Friday, September 21, 2007

Online holiday sales retreat from previous years' pace - Brief Article - Statistical Data Included

In contrast to the last three seasons, the once exuberant online holiday selling season will likely serve as the industry's most striking example of "negative growth." Following the events of Sept. 11, several firms, such as Jupiter Media Metrix, have toned down early sales forecasts. Jupiter, for example, now anticipates that online holiday retail sales will ring up $10 billion, a 15% increase over 2000, and the combined online holiday retail and travel sales figure will be $11.9 billion, up 11%. This compares to sales spikes of 54% in 2000 and a staggering 126% in 1999.

Online sales growth has slowed faster than Internet pundits had collectively predicted in the Internet's golden days. In fact, e-commerce sales now stand little to no chance of reaching the trillion-dollar mark by 2003, a time frame put forth merely two years ago by companies such as International Data Corp. and the University of Texas.
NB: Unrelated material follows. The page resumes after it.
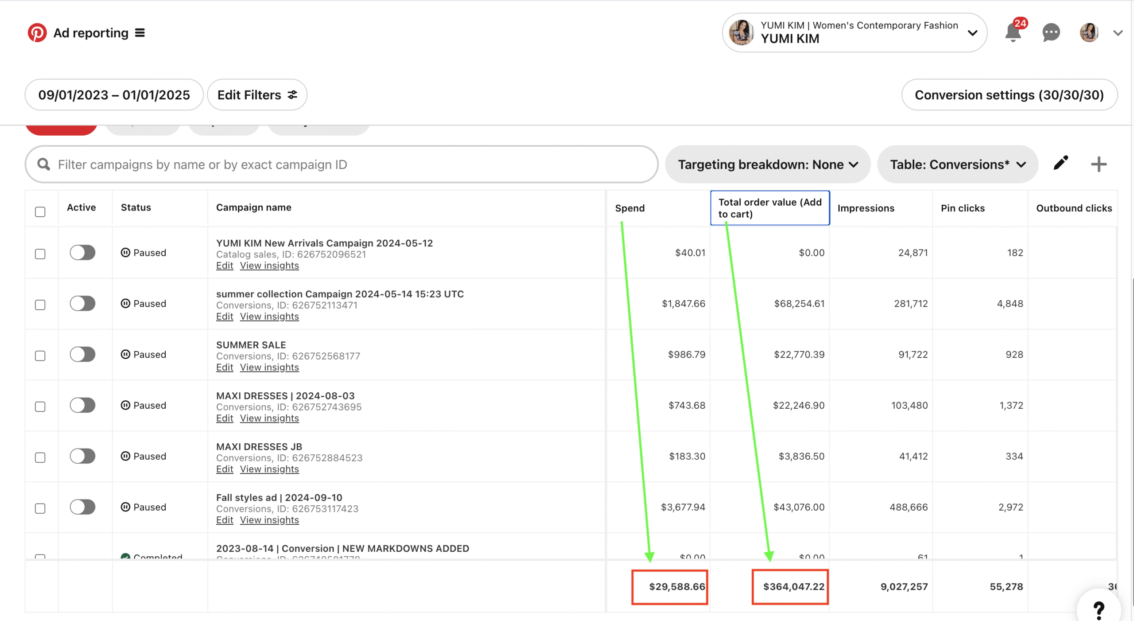Open the messages speech bubble icon
The image size is (1134, 621).
1051,33
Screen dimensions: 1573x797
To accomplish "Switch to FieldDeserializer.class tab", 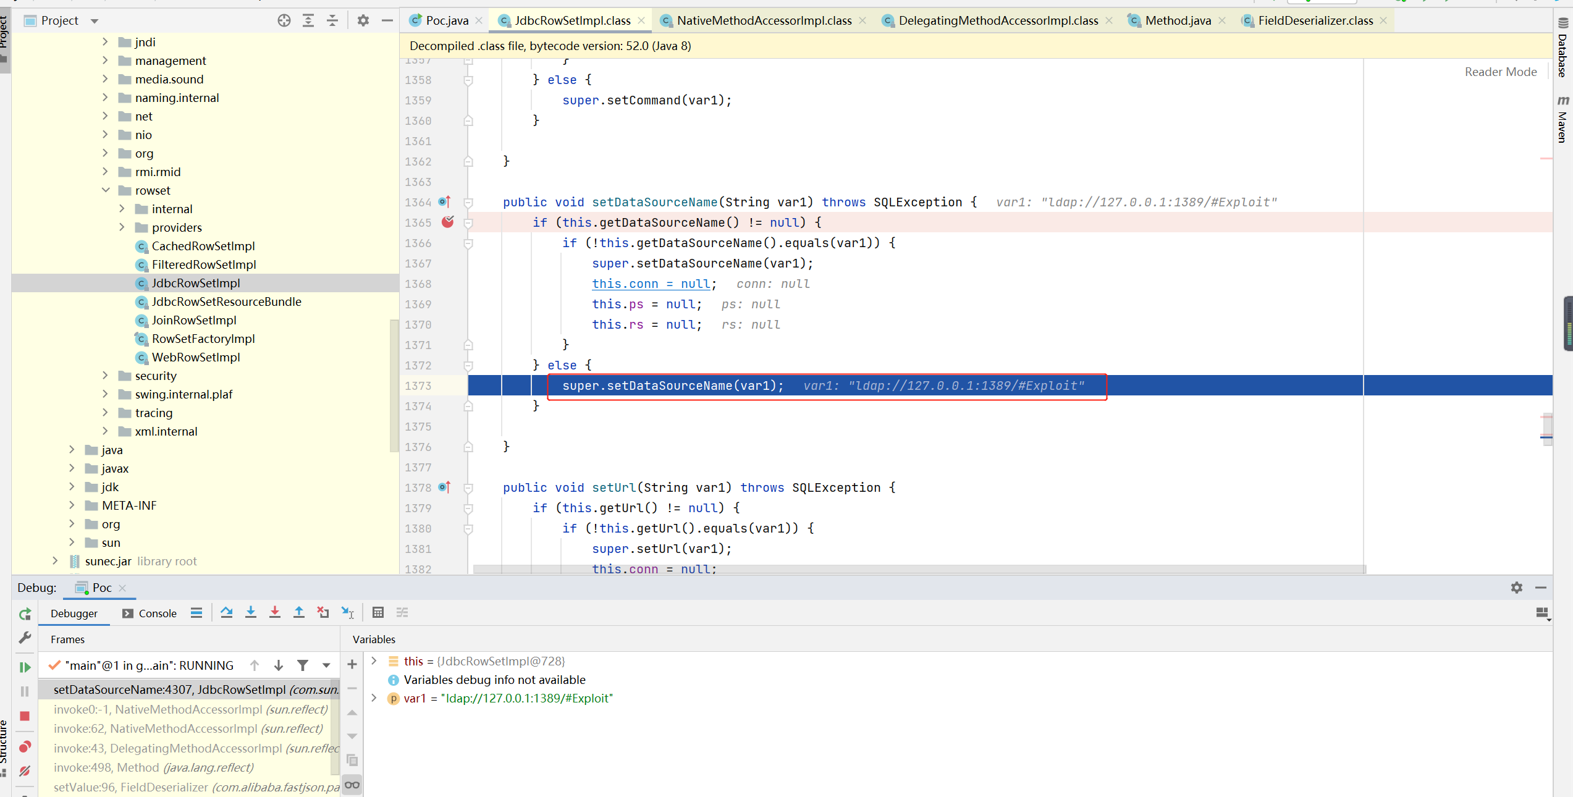I will coord(1315,21).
In a recent report, Jupiter referred to the slowdown in growth as a "blessing in disguise," reasoning that modest growth expectations allow retailers to scale their businesses to balance consumer expectations and profitability.
Despite the slowdown, e-commerce has not come to a shrieking halt. The Yankee Group analyst Paul Ritter, who predicts a modest single-digit increase of 7% to $9.5 billion, points out that there are still certain growth factors in the sector. Each year, more and more consumers warm up to the idea of shopping online. Jupiter anticipates 10 million more people will buy gifts online this holiday, to total 46 million, up from 36 million in 2000. That said, the traffic boost will likely be offset by shrinking holiday budgets.

And contrary to earlier speculation, the "bunker mentality" is not deterring consumers from frequenting stores. A recent Goldman Sachs, Harris Interactive and Nielsen/NetRatings survey found that 78.3% of this year's holiday shopping will be done in the stores, down slightly from 79.9% in 2000.

Since the mass exodus from the stores to the online channel never took hold, retailers have spent the better part of 2001 trying to quantify the effects of their online business on their stores.

Over the course of 2001, a lot of retailers stopped looking at their online divisions as a separate part of their business, said Jupiter analyst Rob Leathern. The change in corporate philosophy prompted retailers such as Staples, Kmart and Wal-Mart to reel their previously spun-off Internet in-house. Now under the umbrella of a public company, Internet businesses such as Walmart.com and BlueLight.com did away with drains on their budgets, such as free Internet access for customers, a mainstay of the original BlueLight marketing campaign.

Online sales last holiday trumpeted the bricks-andclicks model as the winning formula. Analysts such as Leathern note that throughout the year, consumers have continued to gravitate toward multichannel players.

Ritter went so far as to suggest Amazon is adapting its business model to that of a bricks-and-clicks player through partnerships with Toys "R" Us, Borders, Circuit City and Target. The multichannel approach offers retailers a greater opportunity to capture more market share.

Jupiter research shows that for every dollar spent online, consumers spend another $5 in the stores as a direct result of online research.

Best Buy's own consumer research revealed 80% of consumers surveyed preferred to buy in the store rather than through a catalog or online. Moreover, the research function of Bestbuy.com served to enhance the consumer's experience in the store, said president and ceo Brad Anderson at the International Mass Retail Association's holiday press conference. "'What we discovered over 2001 is that it is truly a clicks-and-mortar strategy."

While retailers have inched closer to a successfully integrated multichannel approach this year, the events of Sept. 11 have thrown them another curveball in terms of fulfillment. Several retailers have set earlier cut-off dates for shipping. Toys "R" Us gave a ballpark date of Dec. 10, a little on the early side compared to past years. Leathern said the earlier dates come after some retailers faced fines from the Federal Trade Commission for failing to deliver on time. "There's an increased sensitivity that external factors-such as shipping- maybe more of an issue because of current events," said Leathern Amazon's in-store pickup deal with Circuit City may help offset sales lost from fewer selling days, said Ritter.